The next day, Monday, I was ordered to sit a board. I knew what the board was for.

‘I don’t want to sit it,’ I told the voice, ‘I haven’t time. Everybody knows I’m in the middle of this Hadrill business; it’s mad.’

‘That’s not for you to say,’ said the voice, ‘and boards can’t wait.’ He paused and then said, ‘Besides, don’t you realize it’s to do with your possible transfer to the Branch?’

‘You know I’ve been turned down there once,’ I said, ‘but I’m not bitter. I’m fine here at Unexplained Deaths.’

‘Maybe you are,’ said the voice, ‘but that isn’t the point. If the board decides you’re fit material, it’d be your duty to transfer. Christ, what am I arguing with you for? Any police officer would give his teeth for it.’
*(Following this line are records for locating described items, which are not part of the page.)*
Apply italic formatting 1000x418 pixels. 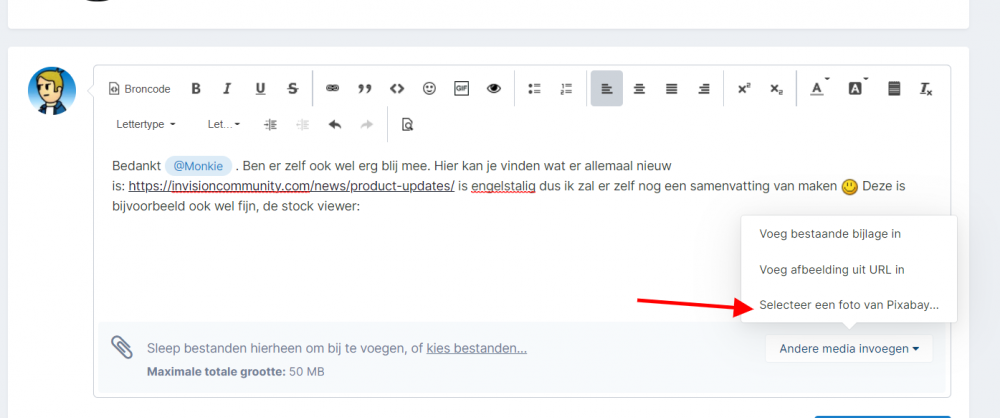point(227,89)
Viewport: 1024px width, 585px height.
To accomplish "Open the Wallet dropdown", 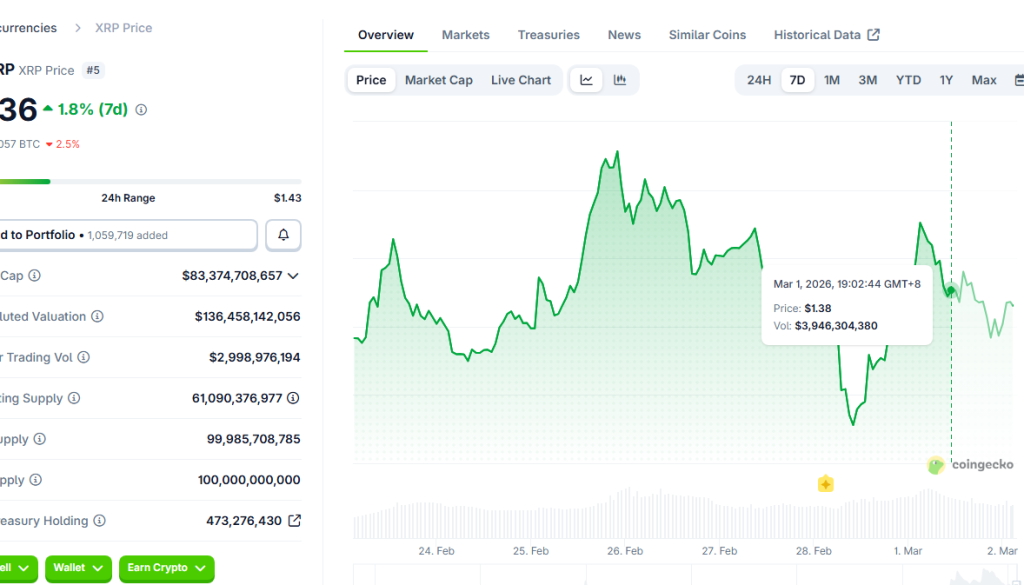I will [78, 568].
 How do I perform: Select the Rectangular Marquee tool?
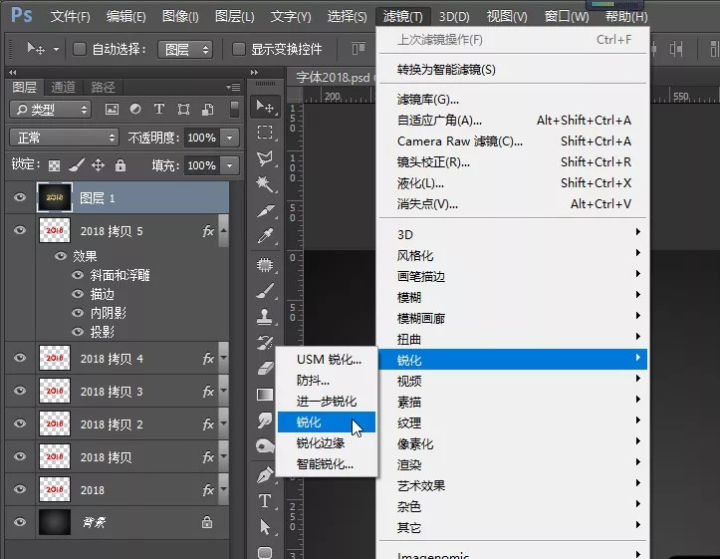tap(265, 132)
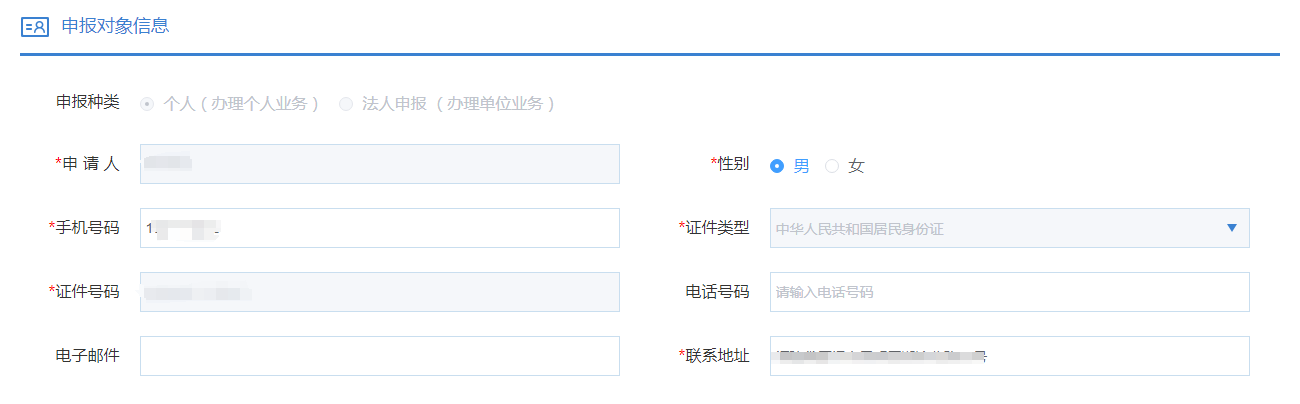
Task: Click the 申报种类 label
Action: (x=87, y=103)
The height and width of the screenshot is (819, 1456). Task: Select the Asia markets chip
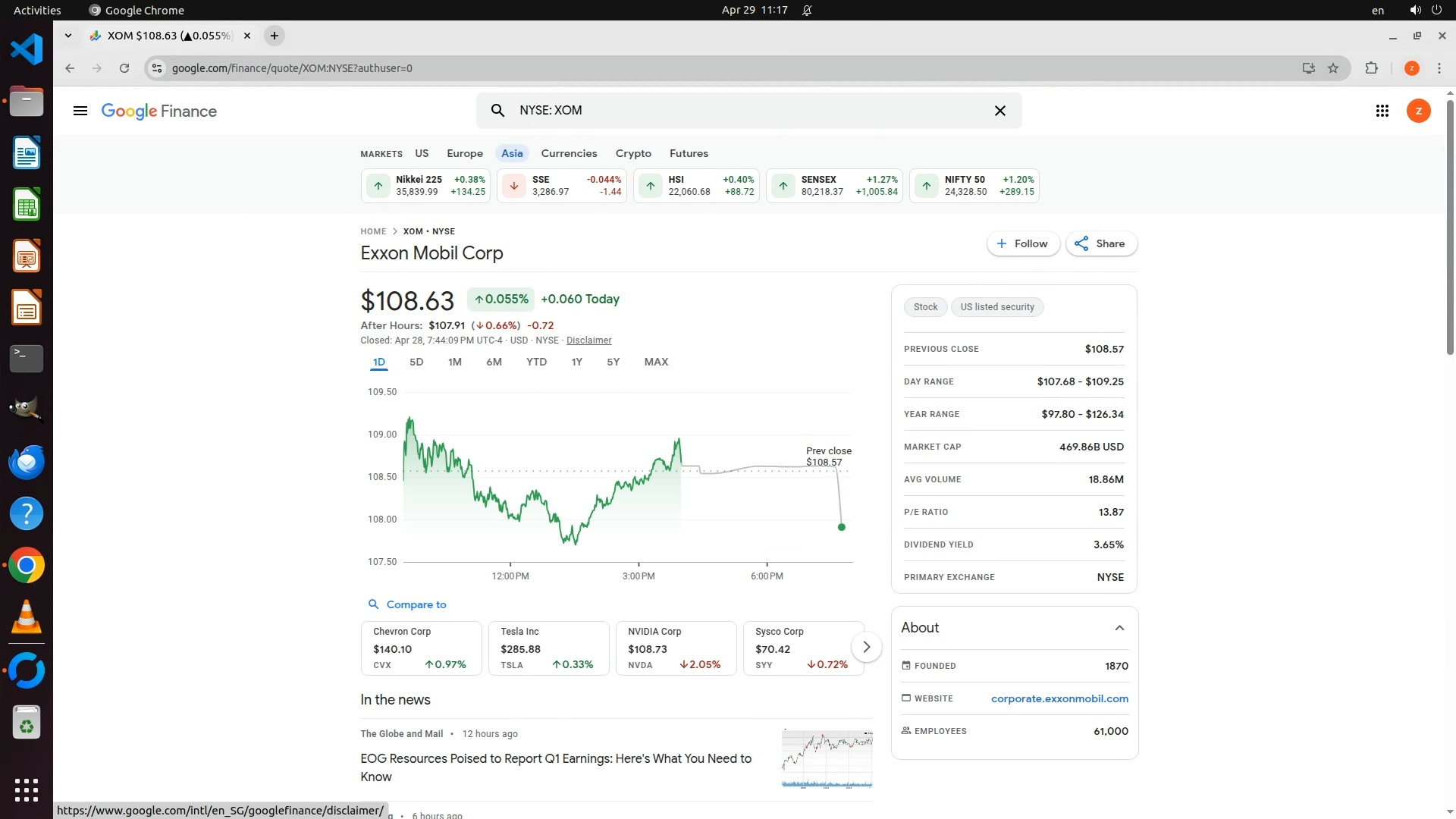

‘I’ll hang onto my teeth,’ I said, ‘the false ones cost me nearly a hundred quid; I had them done privately after I lost my own that time over at Arnos Grove when it went the other way.’
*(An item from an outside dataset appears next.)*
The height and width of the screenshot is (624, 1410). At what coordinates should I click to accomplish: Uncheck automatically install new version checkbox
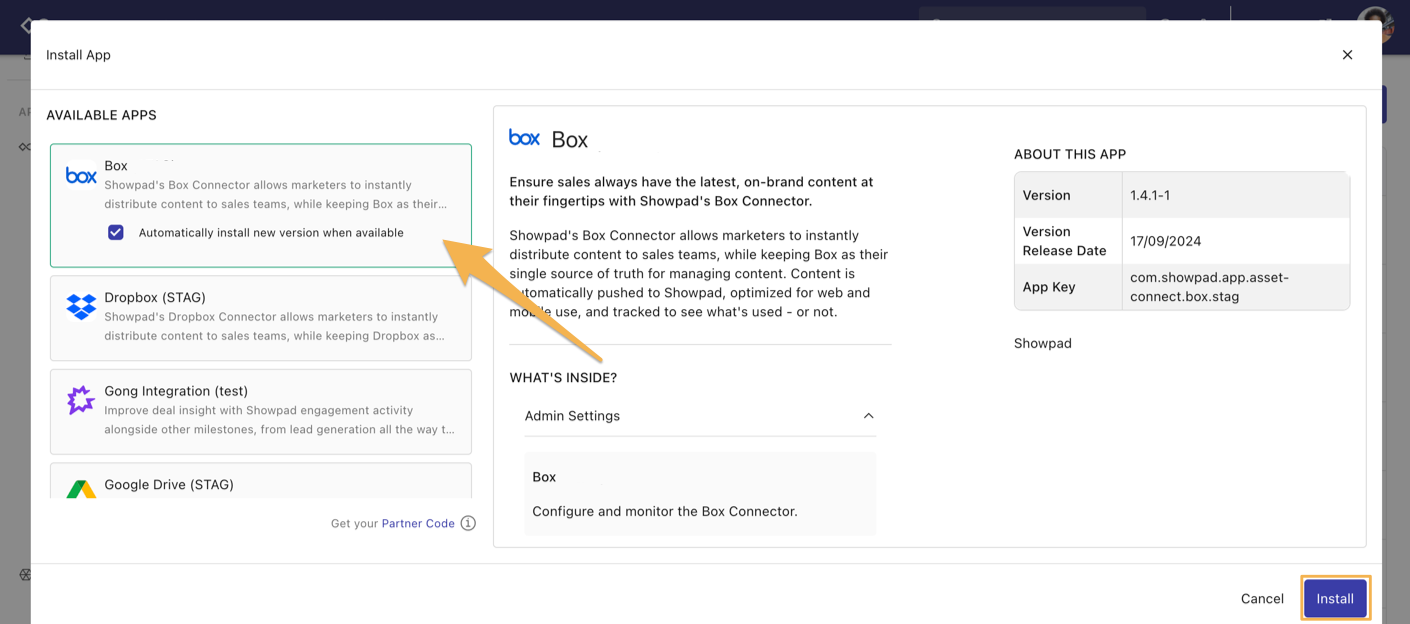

‘I’m not interested in that now,’ said the voice.

‘OK,’ I said, ‘well, I’m not interested in the board.’

‘Are you telling me that you’re refusing to take it?’

‘Yes,’ I said, ‘I’m not going to take the board. I’m quite entitled to refuse.’
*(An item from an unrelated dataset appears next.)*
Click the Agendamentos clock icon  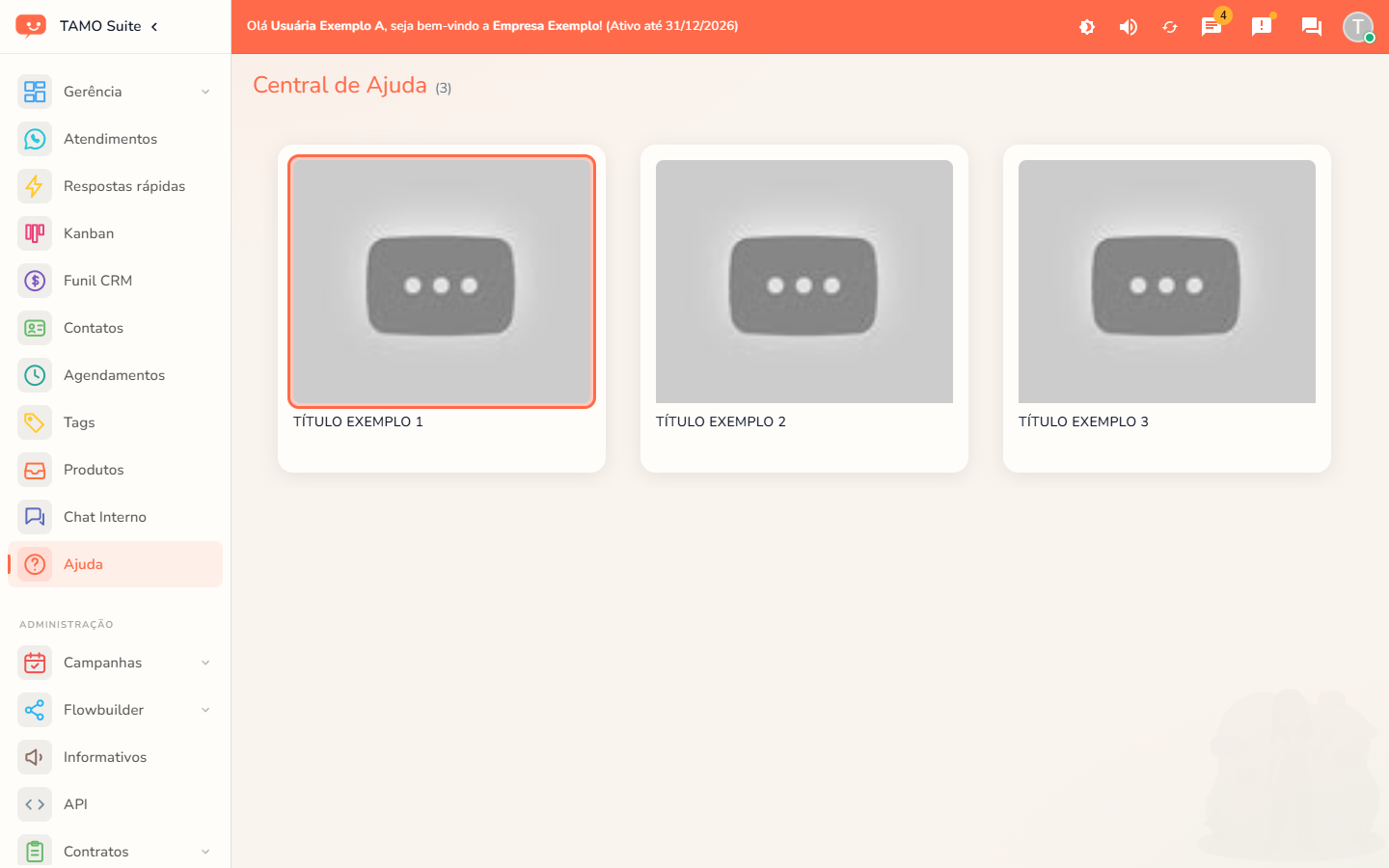click(35, 375)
‘All right, then,’ said the voice, ‘you’re obviously going to have to have this the hard way – it’s an order that you sit the board.’

‘I don’t care whose order it is.’

‘But it’s the Commissioner’s order!’

‘No,’ I said. ‘Tell them it’s the plastic bags; I can’t drop that now. Tell them I don’t want to know about any board.’

‘I’m transmitting an order to you, sergeant.’

‘I know,’ I said, ‘and I’m telling you I won’t obey it.’

‘Now look,’ said the voice with a trace of uneasiness, ‘you’ve got to take the board, do you understand?’

‘It’s no use threatening me,’ I said. ‘No one’s going to force me to take it.’

‘Force?’ said the voice. ‘Force? That’s far too strong a word.’

‘Listen,’ I said, ‘let’s play this again, what are you all doing? I’m just getting warm on this business, then I suddenly find I’m obliged to take a board I’ve already failed once, maybe because of what happened in my personal life – I had a mad wife who murdered my daughter, remember, there’s no secret about it. But why do I have to retake the bloody thing? I accepted their decision the last time; I don’t care, I tell you.’

‘I haven’t all day to discuss this,’ said the voice. ‘You’ll do as you’re told and take the board, that’s all.’

‘And if I won’t, I resign. Is that it?’

‘Don’t be ridiculous. It’s been decided at a high level that you don’t want to remain a sergeant at A14 for the rest of your days. Everyone, including myself, has recommended you. And that’s that – you’re going to be promoted and transferred.’

‘And Hadrill?’

‘I imagine they’ll send that back to Serious Crimes.’

They hold these boards over at the Yard, and I was sent to a neon-lit waiting room. Other candidates were already sitting there on steel chairs. I sat down, but I was unable to think of anything but McGruder.

They called me finally; I was last. I dug my hands into my trouser pockets, went through a door with a green light over it which said Enter, and walked down a featureless room towards a table with people sitting at it. No one asked me to sit down, but there was a chair there, so I sat on it. There was a clerk present, busy being a clerk. He had what I supposed was my file in front of him, and his hands shuffled about with the contents while his eyes
watched what his hands were doing in a needle sort of way. I thought Christ, what do they need people like that for these days? A home computer could have shot through it all and printed out whatever they needed at twenty times the speed. Then there were two uniformed officers, and one senior detective in plain clothes. I knew him by sight. He was Detective-Superintendent Reid, and I thought, you ought to be busy on something else, the murder rate we’ve got in this city.

There was also a psychiatrist. There’s always a bloody psychiatrist.

One of the uniformed men leaned across the table and looked me up and down with distaste; I wondered if I’d left my fly open or what. He said: ‘Well, sergeant, the problem you’ve got to solve is this. You’ve been summoned by a special committee at the Home Office; they want your reaction to a terrorist act that’s just been committed against a sensitive embassy in central London. A vital point – East–West relations mustn’t be upset. The PM’s waiting for the committee’s decision. Well? What do you recommend?’